| What needs to be done |
Output the data as it stands. Each line must match exactly.

| Saved entries |
****************
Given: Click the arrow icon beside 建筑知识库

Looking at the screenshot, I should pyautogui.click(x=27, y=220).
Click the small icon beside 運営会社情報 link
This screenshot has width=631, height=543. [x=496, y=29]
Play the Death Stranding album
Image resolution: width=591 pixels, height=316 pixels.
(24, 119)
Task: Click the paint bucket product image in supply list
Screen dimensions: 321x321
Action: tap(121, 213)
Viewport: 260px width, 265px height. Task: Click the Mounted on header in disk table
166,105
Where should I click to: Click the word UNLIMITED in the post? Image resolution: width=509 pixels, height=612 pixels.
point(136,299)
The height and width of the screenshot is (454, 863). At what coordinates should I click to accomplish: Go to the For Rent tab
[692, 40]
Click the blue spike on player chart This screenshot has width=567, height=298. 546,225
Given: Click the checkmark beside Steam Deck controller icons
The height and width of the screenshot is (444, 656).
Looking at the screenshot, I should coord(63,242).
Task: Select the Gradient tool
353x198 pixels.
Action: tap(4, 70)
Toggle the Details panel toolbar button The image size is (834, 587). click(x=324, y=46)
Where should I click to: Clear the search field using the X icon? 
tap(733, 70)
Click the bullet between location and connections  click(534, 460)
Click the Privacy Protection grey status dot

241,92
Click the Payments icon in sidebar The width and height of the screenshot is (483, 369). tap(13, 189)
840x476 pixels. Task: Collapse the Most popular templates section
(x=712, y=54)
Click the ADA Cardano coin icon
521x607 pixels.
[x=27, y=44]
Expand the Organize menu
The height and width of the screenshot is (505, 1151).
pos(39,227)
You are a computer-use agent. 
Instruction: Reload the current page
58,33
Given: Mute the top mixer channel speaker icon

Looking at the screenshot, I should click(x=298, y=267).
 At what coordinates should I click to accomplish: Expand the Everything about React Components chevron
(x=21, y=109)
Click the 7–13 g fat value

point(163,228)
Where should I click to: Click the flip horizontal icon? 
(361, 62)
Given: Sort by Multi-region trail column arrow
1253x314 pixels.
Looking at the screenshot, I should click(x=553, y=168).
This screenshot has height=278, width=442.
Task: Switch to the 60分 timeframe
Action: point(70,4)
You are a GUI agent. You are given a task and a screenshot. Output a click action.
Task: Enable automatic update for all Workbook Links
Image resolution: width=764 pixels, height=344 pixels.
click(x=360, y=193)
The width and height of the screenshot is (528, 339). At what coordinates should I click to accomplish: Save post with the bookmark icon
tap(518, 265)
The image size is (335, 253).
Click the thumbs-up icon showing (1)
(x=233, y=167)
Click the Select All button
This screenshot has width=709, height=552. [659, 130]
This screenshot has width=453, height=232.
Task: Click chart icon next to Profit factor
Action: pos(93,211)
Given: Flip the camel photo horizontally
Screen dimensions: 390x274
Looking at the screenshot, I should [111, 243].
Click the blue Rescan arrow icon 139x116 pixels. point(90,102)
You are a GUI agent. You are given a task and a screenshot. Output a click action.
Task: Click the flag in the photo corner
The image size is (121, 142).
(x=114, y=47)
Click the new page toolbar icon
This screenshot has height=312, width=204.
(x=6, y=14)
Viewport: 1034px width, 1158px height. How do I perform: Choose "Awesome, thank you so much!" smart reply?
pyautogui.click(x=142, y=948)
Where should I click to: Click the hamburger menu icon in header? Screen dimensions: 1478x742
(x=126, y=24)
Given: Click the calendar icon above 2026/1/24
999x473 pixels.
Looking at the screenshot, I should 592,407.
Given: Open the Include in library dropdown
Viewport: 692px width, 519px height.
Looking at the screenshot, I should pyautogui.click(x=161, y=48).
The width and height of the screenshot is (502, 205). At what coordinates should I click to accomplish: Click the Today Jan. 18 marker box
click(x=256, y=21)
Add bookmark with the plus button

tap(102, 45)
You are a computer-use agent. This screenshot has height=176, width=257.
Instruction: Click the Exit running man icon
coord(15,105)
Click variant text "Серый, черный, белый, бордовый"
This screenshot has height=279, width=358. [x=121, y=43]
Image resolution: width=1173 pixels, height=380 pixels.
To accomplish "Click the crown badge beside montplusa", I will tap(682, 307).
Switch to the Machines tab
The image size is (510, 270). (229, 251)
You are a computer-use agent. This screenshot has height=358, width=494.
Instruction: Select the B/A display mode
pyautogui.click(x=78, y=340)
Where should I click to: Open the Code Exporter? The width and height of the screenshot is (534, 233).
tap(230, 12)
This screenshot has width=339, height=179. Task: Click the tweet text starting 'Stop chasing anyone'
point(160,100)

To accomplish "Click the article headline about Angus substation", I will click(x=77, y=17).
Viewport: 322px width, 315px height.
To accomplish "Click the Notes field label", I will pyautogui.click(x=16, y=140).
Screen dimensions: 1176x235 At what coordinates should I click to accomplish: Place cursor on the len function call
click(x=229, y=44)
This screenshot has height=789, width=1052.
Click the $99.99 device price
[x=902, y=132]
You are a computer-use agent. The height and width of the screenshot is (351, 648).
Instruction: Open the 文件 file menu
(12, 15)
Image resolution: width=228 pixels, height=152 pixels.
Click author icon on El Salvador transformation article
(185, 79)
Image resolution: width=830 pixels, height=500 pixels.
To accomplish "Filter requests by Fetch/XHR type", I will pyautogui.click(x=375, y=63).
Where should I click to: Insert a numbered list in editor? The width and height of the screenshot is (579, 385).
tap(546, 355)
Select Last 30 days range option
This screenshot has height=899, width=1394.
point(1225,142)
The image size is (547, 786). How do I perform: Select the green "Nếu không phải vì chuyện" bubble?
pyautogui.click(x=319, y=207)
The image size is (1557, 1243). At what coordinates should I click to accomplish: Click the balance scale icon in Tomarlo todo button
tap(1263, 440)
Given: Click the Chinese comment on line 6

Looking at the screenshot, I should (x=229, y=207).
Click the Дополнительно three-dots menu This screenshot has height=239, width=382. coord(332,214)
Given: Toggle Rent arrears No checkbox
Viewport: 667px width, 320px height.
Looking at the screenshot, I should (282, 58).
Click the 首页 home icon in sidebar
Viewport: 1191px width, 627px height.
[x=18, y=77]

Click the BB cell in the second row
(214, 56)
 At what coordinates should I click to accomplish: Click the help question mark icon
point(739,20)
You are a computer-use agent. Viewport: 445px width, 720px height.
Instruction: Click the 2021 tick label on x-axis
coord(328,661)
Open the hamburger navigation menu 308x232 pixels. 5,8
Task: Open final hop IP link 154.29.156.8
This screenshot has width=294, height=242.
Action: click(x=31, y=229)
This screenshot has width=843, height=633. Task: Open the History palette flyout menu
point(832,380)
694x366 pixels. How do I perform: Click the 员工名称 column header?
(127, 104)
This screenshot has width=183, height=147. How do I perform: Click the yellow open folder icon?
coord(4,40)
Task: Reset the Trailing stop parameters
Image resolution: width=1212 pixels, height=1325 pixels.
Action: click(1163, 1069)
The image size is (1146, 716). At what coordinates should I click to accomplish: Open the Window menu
****************
| Exercise answer |
Given: Click the arrow icon beside 建筑知识库

Looking at the screenshot, I should pyautogui.click(x=27, y=220).
Click the small icon beside 運営会社情報 link
This screenshot has width=631, height=543. [x=496, y=29]
Play the Death Stranding album
Image resolution: width=591 pixels, height=316 pixels.
(24, 119)
Task: Click the paint bucket product image in supply list
Screen dimensions: 321x321
Action: tap(121, 213)
Viewport: 260px width, 265px height. Task: Click the Mounted on header in disk table
166,105
Where should I click to: Click the word UNLIMITED in the post? Image resolution: width=509 pixels, height=612 pixels.
point(136,299)
The height and width of the screenshot is (454, 863). At what coordinates should I click to accomplish: Go to the For Rent tab
[692, 40]
Click the blue spike on player chart This screenshot has width=567, height=298. 546,225
Given: Click the checkmark beside Steam Deck controller icons
The height and width of the screenshot is (444, 656).
Looking at the screenshot, I should coord(63,242).
Task: Select the Gradient tool
353x198 pixels.
Action: tap(4, 70)
Toggle the Details panel toolbar button The image size is (834, 587). click(x=324, y=46)
Where should I click to: Clear the search field using the X icon? 
tap(733, 70)
Click the bullet between location and connections  click(534, 460)
Click the Privacy Protection grey status dot

241,92
Click the Payments icon in sidebar The width and height of the screenshot is (483, 369). tap(13, 189)
840x476 pixels. Task: Collapse the Most popular templates section
(x=712, y=54)
Click the ADA Cardano coin icon
521x607 pixels.
[x=27, y=44]
Expand the Organize menu
The height and width of the screenshot is (505, 1151).
pos(39,227)
You are a computer-use agent. 
Instruction: Reload the current page
58,33
Given: Mute the top mixer channel speaker icon

Looking at the screenshot, I should click(x=298, y=267).
 At what coordinates should I click to accomplish: Expand the Everything about React Components chevron
(x=21, y=109)
Click the 7–13 g fat value

point(163,228)
Where should I click to: Click the flip horizontal icon? 
(361, 62)
Given: Sort by Multi-region trail column arrow
1253x314 pixels.
Looking at the screenshot, I should click(x=553, y=168).
This screenshot has height=278, width=442.
Task: Switch to the 60分 timeframe
Action: point(70,4)
You are a GUI agent. You are given a task and a screenshot. Output a click action.
Task: Enable automatic update for all Workbook Links
Image resolution: width=764 pixels, height=344 pixels.
click(x=360, y=193)
The width and height of the screenshot is (528, 339). At what coordinates should I click to accomplish: Save post with the bookmark icon
tap(518, 265)
The image size is (335, 253).
Click the thumbs-up icon showing (1)
(x=233, y=167)
Click the Select All button
This screenshot has width=709, height=552. [659, 130]
This screenshot has width=453, height=232.
Task: Click chart icon next to Profit factor
Action: pos(93,211)
Given: Flip the camel photo horizontally
Screen dimensions: 390x274
Looking at the screenshot, I should [111, 243].
Click the blue Rescan arrow icon 139x116 pixels. point(90,102)
You are a GUI agent. You are given a task and a screenshot. Output a click action.
Task: Click the flag in the photo corner
The image size is (121, 142).
(x=114, y=47)
Click the new page toolbar icon
This screenshot has height=312, width=204.
(x=6, y=14)
Viewport: 1034px width, 1158px height. How do I perform: Choose "Awesome, thank you so much!" smart reply?
pyautogui.click(x=142, y=948)
Where should I click to: Click the hamburger menu icon in header? Screen dimensions: 1478x742
(x=126, y=24)
Given: Click the calendar icon above 2026/1/24
999x473 pixels.
Looking at the screenshot, I should 592,407.
Given: Open the Include in library dropdown
Viewport: 692px width, 519px height.
Looking at the screenshot, I should pyautogui.click(x=161, y=48).
The width and height of the screenshot is (502, 205). At what coordinates should I click to accomplish: Click the Today Jan. 18 marker box
click(x=256, y=21)
Add bookmark with the plus button

tap(102, 45)
You are a computer-use agent. This screenshot has height=176, width=257.
Instruction: Click the Exit running man icon
coord(15,105)
Click variant text "Серый, черный, белый, бордовый"
This screenshot has height=279, width=358. [x=121, y=43]
Image resolution: width=1173 pixels, height=380 pixels.
To accomplish "Click the crown badge beside montplusa", I will tap(682, 307).
Switch to the Machines tab
The image size is (510, 270). (229, 251)
You are a computer-use agent. This screenshot has height=358, width=494.
Instruction: Select the B/A display mode
pyautogui.click(x=78, y=340)
Where should I click to: Open the Code Exporter? The width and height of the screenshot is (534, 233).
tap(230, 12)
This screenshot has width=339, height=179. Task: Click the tweet text starting 'Stop chasing anyone'
point(160,100)

To accomplish "Click the article headline about Angus substation", I will click(x=77, y=17).
Viewport: 322px width, 315px height.
To accomplish "Click the Notes field label", I will pyautogui.click(x=16, y=140).
Screen dimensions: 1176x235 At what coordinates should I click to accomplish: Place cursor on the len function call
click(x=229, y=44)
This screenshot has height=789, width=1052.
Click the $99.99 device price
[x=902, y=132]
You are a computer-use agent. The height and width of the screenshot is (351, 648).
Instruction: Open the 文件 file menu
(12, 15)
Image resolution: width=228 pixels, height=152 pixels.
Click author icon on El Salvador transformation article
(185, 79)
Image resolution: width=830 pixels, height=500 pixels.
To accomplish "Filter requests by Fetch/XHR type", I will pyautogui.click(x=375, y=63).
Where should I click to: Insert a numbered list in editor? The width and height of the screenshot is (579, 385).
tap(546, 355)
Select Last 30 days range option
This screenshot has height=899, width=1394.
point(1225,142)
The image size is (547, 786). How do I perform: Select the green "Nếu không phải vì chuyện" bubble?
pyautogui.click(x=319, y=207)
The image size is (1557, 1243). At what coordinates should I click to accomplish: Click the balance scale icon in Tomarlo todo button
tap(1263, 440)
Given: Click the Chinese comment on line 6

Looking at the screenshot, I should (x=229, y=207).
Click the Дополнительно three-dots menu This screenshot has height=239, width=382. coord(332,214)
Given: Toggle Rent arrears No checkbox
Viewport: 667px width, 320px height.
Looking at the screenshot, I should (282, 58).
Click the 首页 home icon in sidebar
Viewport: 1191px width, 627px height.
[x=18, y=77]

Click the BB cell in the second row
(214, 56)
 At what coordinates should I click to accomplish: Click the help question mark icon
point(739,20)
You are a computer-use agent. Viewport: 445px width, 720px height.
Instruction: Click the 2021 tick label on x-axis
coord(328,661)
Open the hamburger navigation menu 308x232 pixels. 5,8
Task: Open final hop IP link 154.29.156.8
This screenshot has width=294, height=242.
Action: click(x=31, y=229)
This screenshot has width=843, height=633. Task: Open the History palette flyout menu
point(832,380)
694x366 pixels. How do I perform: Click the 员工名称 column header?
(127, 104)
This screenshot has width=183, height=147. How do I perform: Click the yellow open folder icon?
coord(4,40)
Task: Reset the Trailing stop parameters
Image resolution: width=1212 pixels, height=1325 pixels.
Action: click(1163, 1069)
The image size is (1146, 716). At what coordinates should I click to accomplish: Open the Window menu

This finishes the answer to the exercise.